A very unusual case of criminal murder was tried a couple of months ago in Philadelphia. A man had shot a cop in the course of his duties and the cop had died. The problem was that the cop had died 41 years later. What had happened was that the bullet lodged in the cops spine causing him to be paralyzed. The prosecutor stated that the bullet was the ultimate reason that the cop had died. For his defense, the man who was a habitual criminal and was in jail again, said through his attorney that he did not kill the policeman, that many years of mistreatment, three car accidents, two falls from his wheelchair and neglect by the nursing home he was in caused his death. The jury agreed and the defendant was acquitted. Yes a wild case after so many years, but if the cop hadn't been shot in the first place none of this would have happened.

There is an old saying among lawyers and that is never put a witness on the stand if you don't know how they are going to testify and you don't know the answers to your questions.
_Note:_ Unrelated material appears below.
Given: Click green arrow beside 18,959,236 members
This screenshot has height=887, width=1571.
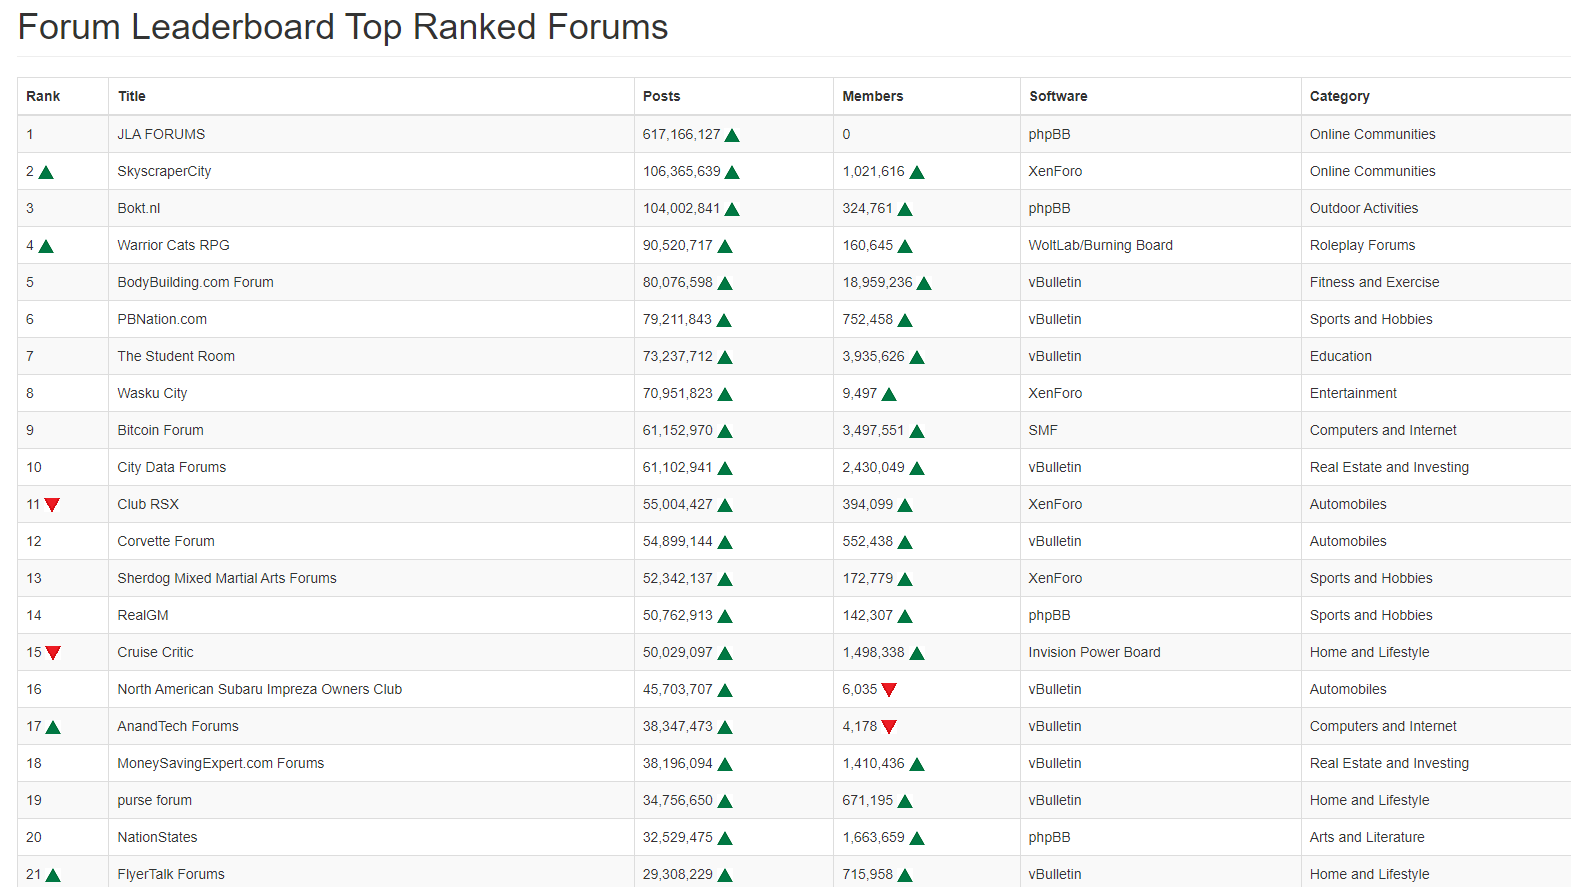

Inexperienced lawyers often call witnesses and then are hurt by their testimony. Their character also has to be analyzed. You wouldn't want to call a witness that can easily be intimidated by the other side, or gets so nervous about testifying that you can't rely on them. In medical malpractice cases both sides usually hire what are know as expert witnesses. They are usually doctors that are willing to testify with the same point of view as the side that hired them. A doctor once said to me that lawyers have ruined the medical profession. I couldn't help but think to myself that it was really the doctors who readily testify against each other for money that might be responsible.

Sometimes people in the audience influence witnesses by sending them some type of signal when they are asked questions. This is exactly what happened during the corruption trial of Alaska Senator Ted Stevens. An attorney who was sitting in the audience was accused of using signals to influence a witnesses' testimony. It was called to the judge's attention. The attorney denied doing it and didn't return the next day. The judge stated, "fortunate he went out [the front] door and not the back door with the marshals."